Obviously, I’d prefer not to have to have a custom induction principle at all, but it seems as though I’m required to.

You do not need separate P_Forall_list and P_Exists_list, we can just use Forall all the time:

``````Section rect.
Variable P : exp1 -> Prop.

Hypothesis P_True : P E1_True.
Hypothesis P_False : P E1_False.
Hypothesis P_And : forall es, Forall P es -> P (E1_And es).
Hypothesis P_Or : forall es, Forall P es -> P (E1_Or es).

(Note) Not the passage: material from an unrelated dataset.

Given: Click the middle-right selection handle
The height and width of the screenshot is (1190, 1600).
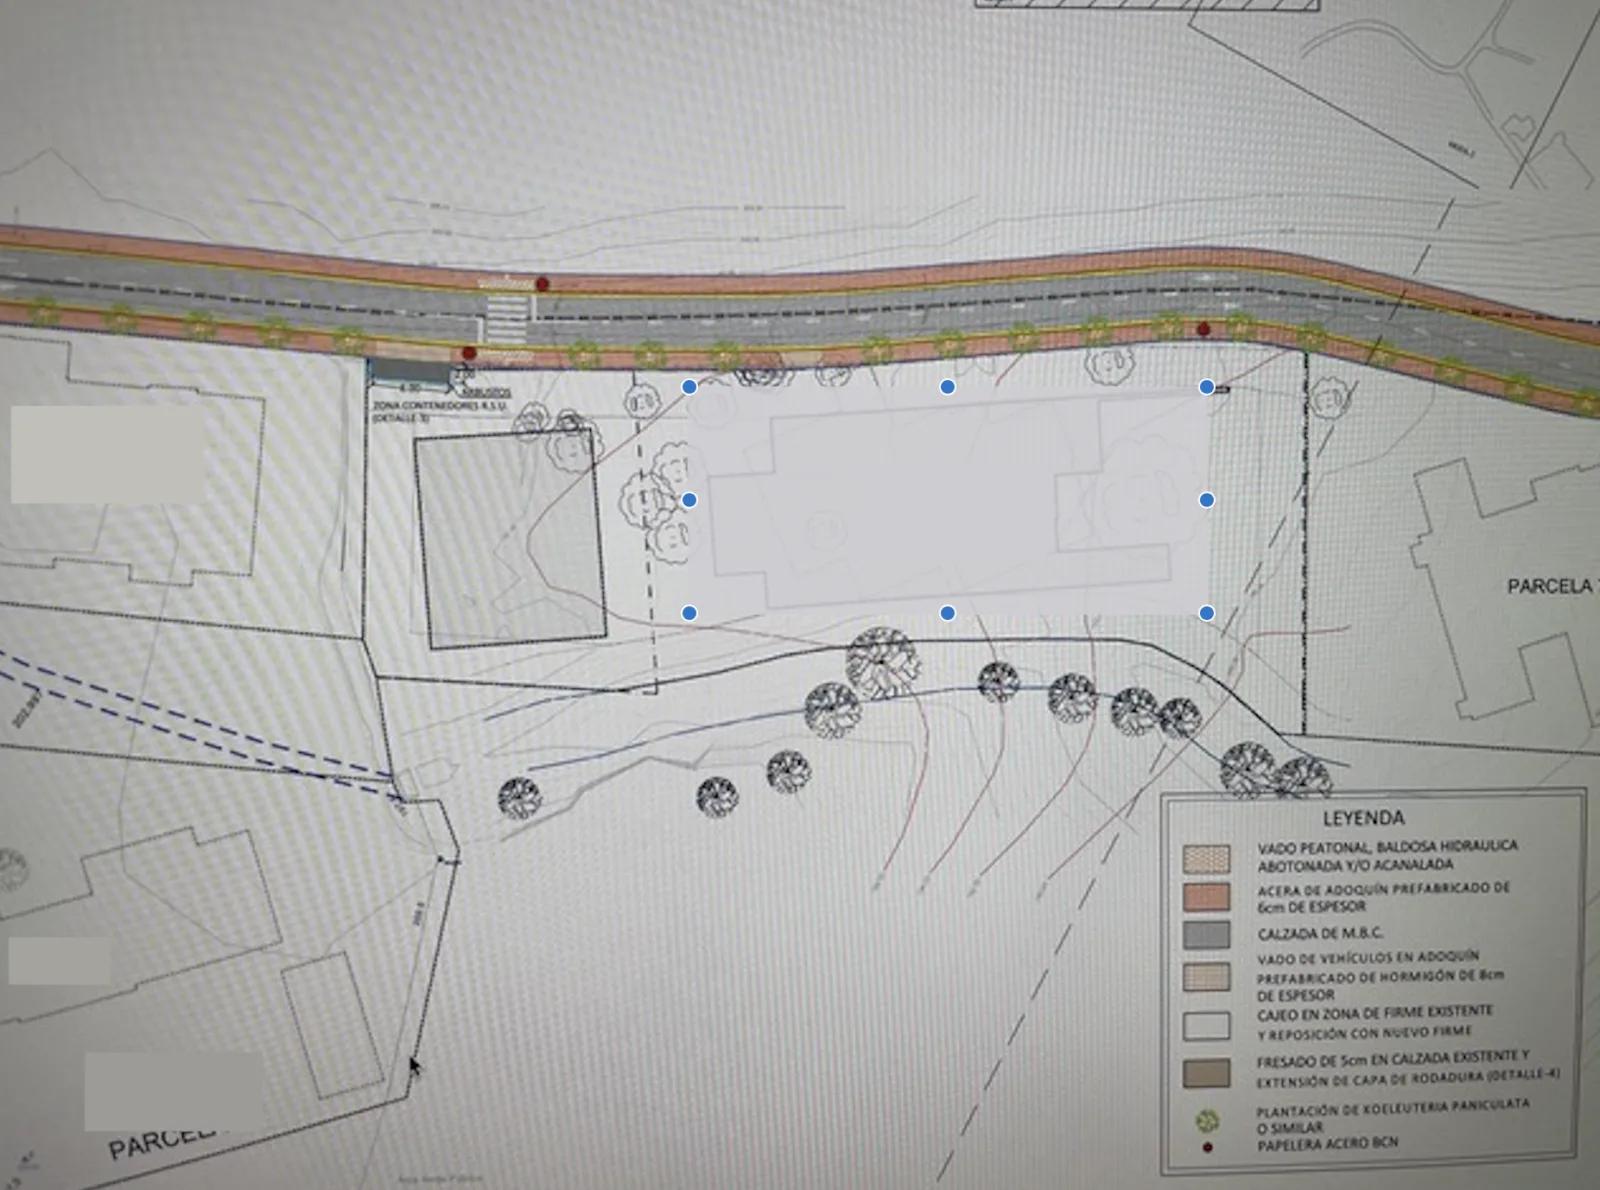Looking at the screenshot, I should click(1207, 499).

Fixpoint exp1_new_ind (e : exp1) : P e :=
let
fix e_list (xs : list exp1) : Forall P xs :=
match xs as rxs return (Forall P rxs) with
| []        => Forall_nil _
| (y :: ys) => @Forall_cons _ _ y ys (exp1_new_ind y) (e_list ys)
end
in
match e with
| E1_True    => P_True
| E1_False   => P_False
| E1_And es  => P_And es (e_list es)
| E1_Or es   => P_Or es (e_list es)
end.
End rect.
``````

(for `rect` we would need a Type version of Forall)
Then for the Or case you will need lemma

``````Lemma Exists_impl_lifted : forall
(A  : Type)
(P  : A -> Prop)
(Q  : A -> Prop)
(xs : list A),
Exists (fun x => P x) xs ->
Forall (fun x => P x -> Q x) xs ->
Exists (fun x => Q x) xs.
Proof.
intros A P Q xs Hex Hforall; induction Hex.
- constructor 1. apply Forall_inv in Hforall;auto.
- constructor 2. apply Forall_inv_tail in Hforall; auto.
Qed.
``````

(btw Forall_impl_lifted should accept a similar short proof)
then the theorem is

``````Lemma istrue1_istrueF1_eq : forall e, istrue1 e -> istrueF1 e = true.
Proof.
induction e as [| |xs Hxs|xs Hxs] using exp1_new_ind.
- intro H.
reflexivity.
- intros Hcontra.
inversion Hcontra.
- (* EAnd *)
intro Hand.
simpl.
rewrite forallb_forall.
rewrite <- Forall_forall.
inversion Hand.
apply (Forall_impl_lifted exp1 istrue1 _ xs H0 Hxs).
- (* EOr *)
intro Hor.
simpl.
rewrite existsb_exists, <-Exists_exists.
inversion Hor.
apply (Exists_impl_lifted exp1 istrue1);auto.
Qed.
``````

(notice that the And case was simplified, no need to destruct xs)

The induction hypothesis is `Forall (fun x => istrue x -> istrueF x = true) xs` and you have locally `istrue (Or xs)` ie `Exists istrue xs`.
Indeed having `Exists (istrue -> ...)` as induction hypothesis would be useless since there would be nothing telling you that it happens at the same element as the `Exists istrue` hypothesis.

1 Like

Thank you, that’s a very clever solution. For whatever reason, I didn’t spot the usable relationship between `List.Forall` and `List.Exists`.